“RUN BY” DATE…

When I was younger I religiously followed the expiration dates on food.

That's all folks!

That’s all folks!

If the “use by” date on the milk carton read Tuesday, then it was absolutely drunk by Tuesday. Otherwise it was slam dunked into the trash like I was discarding level 5 biohazardous material.

In my mind, the bacteria in food was anxiously waiting for the expiration date clock to strike midnight, so they could transform what was once delectable grub into a pile of non-edible evil.

Now in the intervening years I’ve learned that expiration dates on food/drinks are not absolutes and in fact can be rather arbitrary. If you want to learn more, check out this informative (and very entertaining) video segment by John Oliver.

Click to watch Video

So what the hell does this have to do with running?

I mean other than advising anyone against chugging a half gallon of sour milk and then going to run some hardcore fartleks. NOTE: Bad things/hilarity would probably ensue.

The reason I bring this up? Stay with me and all will be clear in time.

Last week I went to the podiatrist (yet again) to deal with an ongoing issue with my orthotics.

As you know, I have some funky feet. You can check out past posts about it if you’d like.

Basically I’ve got some bone spurs on my right foot and the start of arthritis in my right big toe (along with a few other foot related issues).

While I was at the podiatrist they took x-rays of my right foot, to compare them against my x-rays from last year.

Not my x-ray.

Not my x-ray.

The doc showed me the “inner me” of my tootsie (that’s “silly speak” for my x-ray).

The good news: the bone spurs had only increased a little in size and as a whole, the foot was in good shape (relatively speaking).

The bad news: my foot won’t really get any better than it is right now. Our goal is to maintain things and slow down any signs of deterioration.

I made a crack saying that’s fine as long as I’m able to keep running marathons when I’m 80.

The doctor was oddly silent.

Oh shit.

Insert numbers here.

Insert numbers here.

He looked at me and quoted another doctor who advised against anyone over 40 running due to the added stress you put on your joints.

I reminded him that I didn’t start really running until I was 40 and that the only doctor I believe without question is Dr. Seuss (bring on the green eggs and ham).

He also asked if I’ve considered taking up cycling.

I replied, “Perhaps… if it’s part of a triathlon.”

What he basically said without saying it is, in his opinion, that I might not be pounding the pavement when I’m old and gray.

So, my running days most likely have an expiration date on them.

Now this doesn’t mean I’ll have to hang up my stinky running shoes tomorrow… or next week… or even next year. But someday.

And perhaps a little sooner than I might like.

It kind of hit me in the gut. I left the office feeling more than a little dejected.

Double shit.

But as I thought about it more and more, I’ve been able to put it in perspective.
──────
** Exercise 1 **
Rewrite the paragraph of the post that begins "Now in the intervening years" as a short bulleted list that keeps its main facts.
** Exercise 2 **
Answer these questions using the post:
(a) What did the podiatrist's office compare the new x-rays of the right foot against?
(b) At what age did the writer start really running?
(c) What activity did the doctor ask whether the writer had considered taking up?
** Exercise 3 **
Pick up the post about running and expiration dates from its last sentence and keep writing.
The material after this point comes from a separate source and has no connection to the post.

** Material provided **
──────
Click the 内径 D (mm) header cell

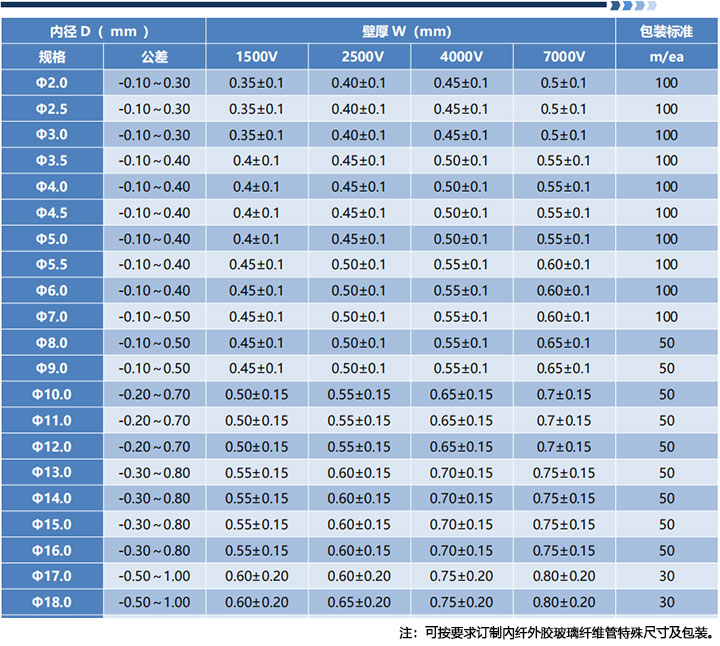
──────
** Exercise output 1 **
- Expiration dates on food and drinks are not absolutes.
- They can be rather arbitrary.
- A video segment by John Oliver covers the topic in more detail.

** Exercise output 2 **
(a) The writer's x-rays from last year.
(b) 40.
(c) Cycling.

** Exercise output 3 **
How I happily picture me in 2051.

How I happily picture me in 2051.

Everyone at times has to give up things they love.

Professional athletes have to retire due to injuries or just because they’ve passed their prime.

My brother (a natural athlete and a much better one than I) really can’t run anymore due to hip replacement surgery… btw, he’s taken up mountain bike riding and loves it.

I’ve also got friends who have had to give up sweets, or fried food or alcohol (that blows).

But that’s life. Sometimes we have no choice but to let something go.

So when the day does come… 30 years from now, 20 years, 10 years, maybe 5 years even… where I have no choice but to give up distance running, then I will. I won’t like it.

But I will.

That said, I want to keep moving, whether it’s cycling, swimming, rowing, paddling or just plain walking.

I want to keep moving.

While I still can run marathons and half marathons, it means that I’m going to enjoy the ever-loving hell out of it that much more.

And who knows, maybe I’ll prove my podiatrist wrong and be able to celebrate my geezerness by continually clomping along slowly for 26.2 miles. Or if the tech can hurry up and get invented, maybe I’ll get some bionic leg upgrades (Na na na na na na na na na na).

Perhaps the best way I can sum up my feelings on the matter is to quote a motivational sign I saw on the course of the Big Cottonwood Half Marathon that I ran two weeks ago.

“There will come a day when I won’t be able to run this… but today is not that day.” 

Damn right.

Run on!

Posted on September 29, 2015, in General. Bookmark the permalink. 2 Comments.

  1. Absolutely, keep running! I am a total klutz, and only in the past 10 years have I discovered that even I can call myself an athlete…all thanks to running. I cherish every run and every race (especially the 13.1’s and 26.2’s) because I am able to DO them.

    • Thanks for the note.I hope to keep plodding around for many years to come and filling my closet up even more with race shirts. Let’s hear it for the klutzes!